# Vanity House



## jsp77 (Mar 1, 2017)

I've wanted to have a look here for quite sometime and not being too far, well about an hour away. So I put in the few extra miles and go and have a look. This must have once been a lovely place in its day, just wish i'd have got here sooner as there are many things that have grown legs and not there now. But still plenty to photograph both inside and out.
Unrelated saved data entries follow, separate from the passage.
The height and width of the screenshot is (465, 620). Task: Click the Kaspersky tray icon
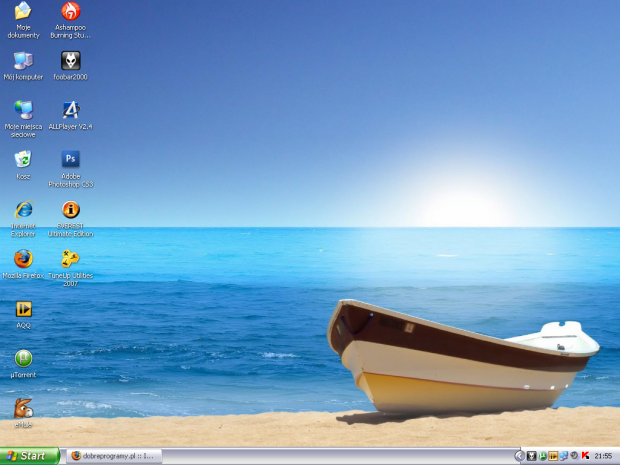click(585, 456)
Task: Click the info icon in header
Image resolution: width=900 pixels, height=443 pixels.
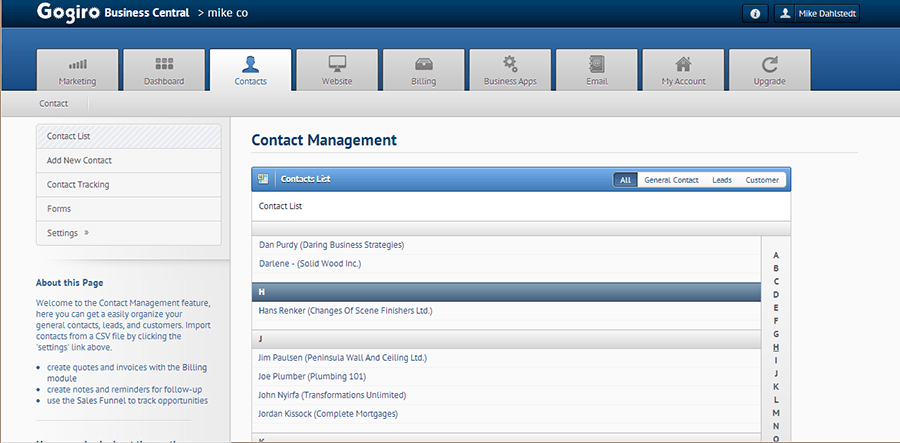Action: pyautogui.click(x=754, y=13)
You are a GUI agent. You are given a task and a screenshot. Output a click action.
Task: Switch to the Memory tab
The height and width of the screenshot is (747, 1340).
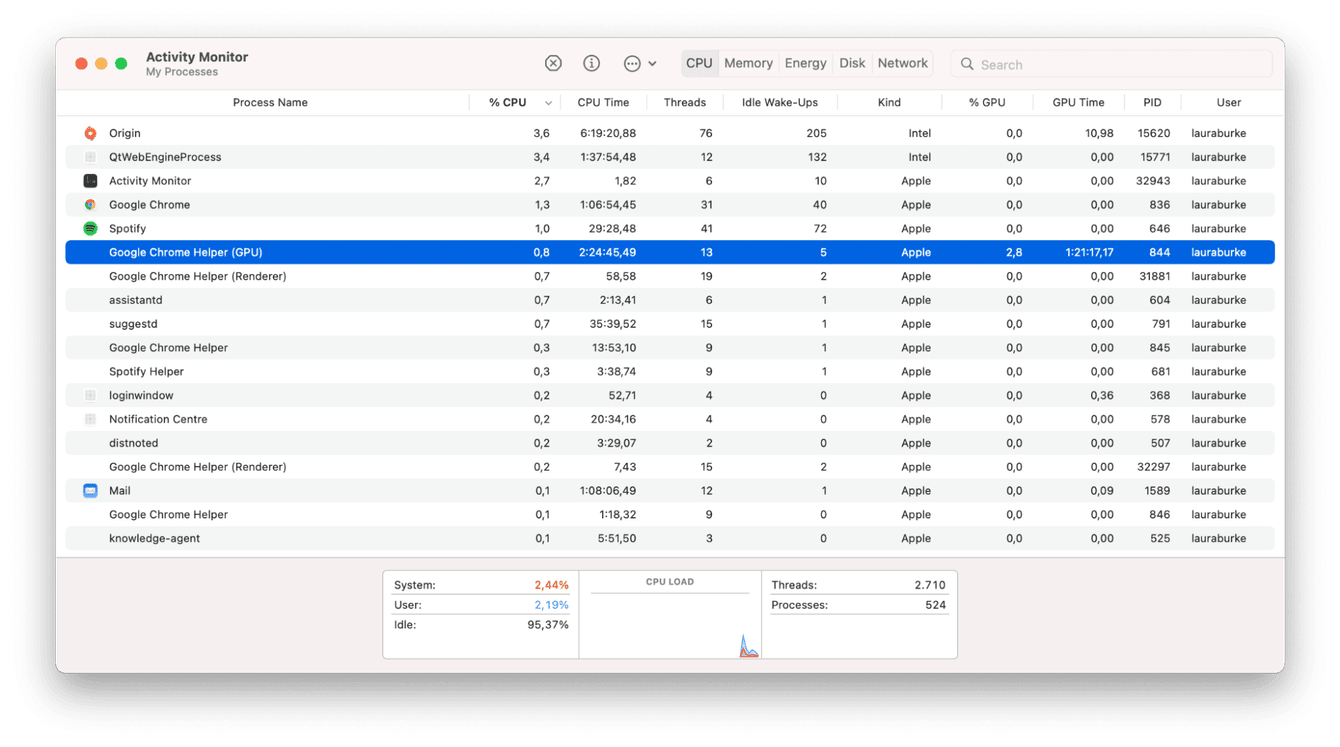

As i was in the house it begain to rain so had to rush round whilst photographing the oustide.

*on with the photos*


https://flic.kr/p/Srtc5Y


https://flic.kr/p/RVjb1W


https://flic.kr/p/RVj9T5


https://flic.kr/p/SiUcBc


https://flic.kr/p/Rg5V4D


https://flic.kr/p/Rg5SjR


https://flic.kr/p/Sv9jDP


https://flic.kr/p/Rdq2XE


https://flic.kr/p/Rg5LZn


https://flic.kr/p/SiTUv8


https://flic.kr/p/RdpRNb


https://flic.kr/p/RdpNZq


https://flic.kr/p/SrsLef


https://flic.kr/p/RViwnQ


https://flic.kr/p/SrsuZY


https://flic.kr/p/Sv8SAg


https://flic.kr/p/Sru3uu


https://flic.kr/p/SiURYT


https://flic.kr/p/RdqYLC


https://flic.kr/p/SiUorP​
*thanks for looking*


----------



## HughieD (Mar 2, 2017)

Stunning set JSP...


----------



## jsp77 (Mar 2, 2017)

HughieD said:


> Stunning set JSP...



cheers Hughie


----------



## smiler (Mar 2, 2017)

Well put together slice of family history JSP, Most Enjoyable, Thanks


----------



## Mikeymutt (Mar 2, 2017)

I enjoyed my visit here a few year ago.shame stuff is going walkies.great report and pics


----------



## The_Derp_Lane (Mar 2, 2017)

Nicely captured, sadly, it always ends the same way with beautiful old houses like these, first things go missing, and then eventually it goes up in flames if it's not already done up.


----------



## prettyvacant71 (Mar 3, 2017)

Ahh what a lovely set of images. The false teeth and photographs makes you think about the houses last occupiers, yep its amazing how these objects seem to get up and walk, often not valuable stuff...do we have serial killer mentality type folks in the UE world who can not resist taking momentos from places, then when they die their places get urbexed full circle lol I know it usually all ends up in a skip but I leave stuff alone if Im ever lucky enough to get somewhere before its all gone, we all need stuff to photograph


----------



## Sam Haltin (Mar 3, 2017)

Very nice but I sensed such sadness about the place. The photographs added a bit more history.


----------



## Brewtal (Mar 4, 2017)

That is really well captured mate, some beautiful shots there. Nice work!


----------



## jsp77 (Mar 5, 2017)

Brewtal said:


> That is really well captured mate, some beautiful shots there. Nice work!



cheers Brewtal

Also thanks to everyone else who commented


----------



## Dirus_Strictus (Mar 6, 2017)

Kelly-marie17 said:


> ca i have a idea of where this is please ?x



If some of the photographs are of items that belonged to the last occupier/inhabitant (or a family member maybe?), one has enough information to find out a lot about the history of this place and its occupants. One of the images does actually give a generalised 'answer' to your question.


----------



## Urbex Fam (Mar 26, 2017)

Great photos!


----------



## BikinGlynn (Mar 26, 2017)

Brilliant that jsp nice work!


----------